今年は「2023年」だ。これは「イエス・キリストの生誕の年」ということになっている年を「紀元」とした数え方の「西暦」だ。この「西暦」というようなモノが始まった頃、更にそれ以前からの歴史が積上げられている都市というようなモノの存在は、「何やら凄い」と思う。極個人的には、幼少の頃に「住んで居た家の近隣の建物が竣工していない様子で、それらの工事現場を毎日眺めていた」という経験を有している、言葉を換えると「眼に留まる近所の建物の悉くが、未だ幼かった自身より“若い”」という状況下に在って、更に国内でも「古い街」の歩みが「相対的に少し短い」という地方に育っていて、100年を超えているような経過を有する建造物等を然程視ないままに長じたという面が在る。
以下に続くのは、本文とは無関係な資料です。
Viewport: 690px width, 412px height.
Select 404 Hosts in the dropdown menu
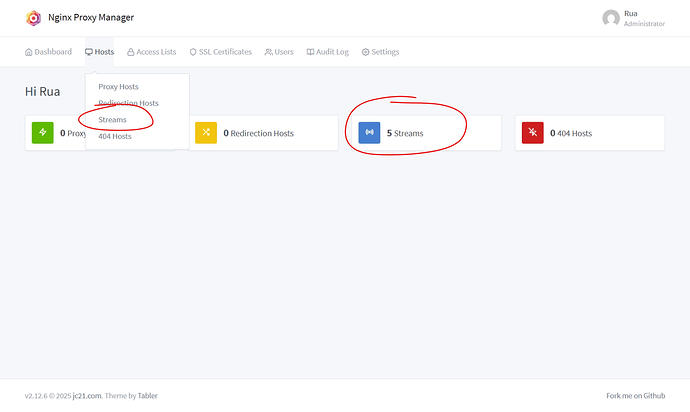coord(114,136)
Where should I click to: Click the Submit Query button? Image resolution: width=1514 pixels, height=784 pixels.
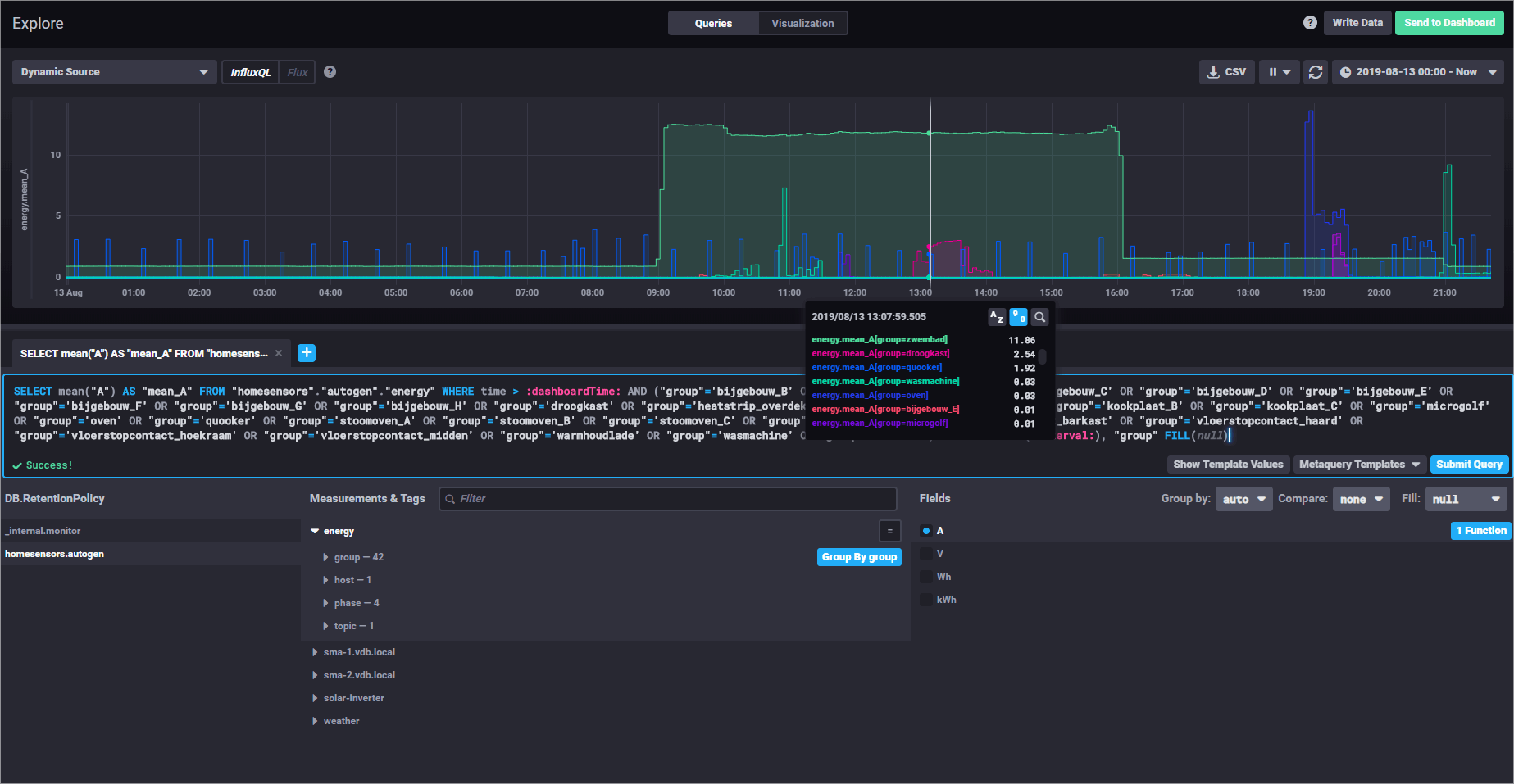click(1469, 465)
故に、本書が取上げる「エルサレム」というような場所は「詳しく知るでもないが、何やら凄い…」という程度に思ってしまう面が在る。
本書はそのエルサレムの長い長い経過、現在に伝わる史跡等を紹介する内容の一冊である。「西暦」というようなモノが始まった頃、更にそれ以前からの歴史が積上げられている都市の経過と、知られている史跡がよく判る内容だ。殊に、「西暦」の「紀元」とされる「イエス・キリストの生誕の年」ということが在るが、そのイエス・キリストが実際に活動したとされるのがエルサレムの辺りで会ったと伝わっている訳で、関連の事項が本書では非常に詳しい。
イエス・キリストの物語は(新約)聖書に綴られているが、時代が下るに連れて美術作品で色々と表現もされている。そして「行間に想像し得る動き」というモノも考えられる。エルサレムの聖墳墓教会の周辺には、そういう史跡が殆ど悉く設定されていて、祈りをささげる場となっていて、各々の場が色々な経過を持っているのだという。それらが本書に詳しく紹介されているのだが、何やら凄い。驚きながら読み進めた。
本書は、このキリスト教関係のことや、それ以前のユダヤ教関係のこと、それ以降のイスラム教関係のこと、更に少し分類し悪い史跡と、遥かな時の流れを伝える都市が擁している様々なモノを、極力漏らさずに判り易く伝えようとしている労作だと思う。或いは、色々な立場の人の非常に強い思い入れが滲む場所であるだけに、エルサレムは何時も“争点”のようになってしまうということに、何か変に納得してしまった。
興味深い一冊で、広く御薦めしたい。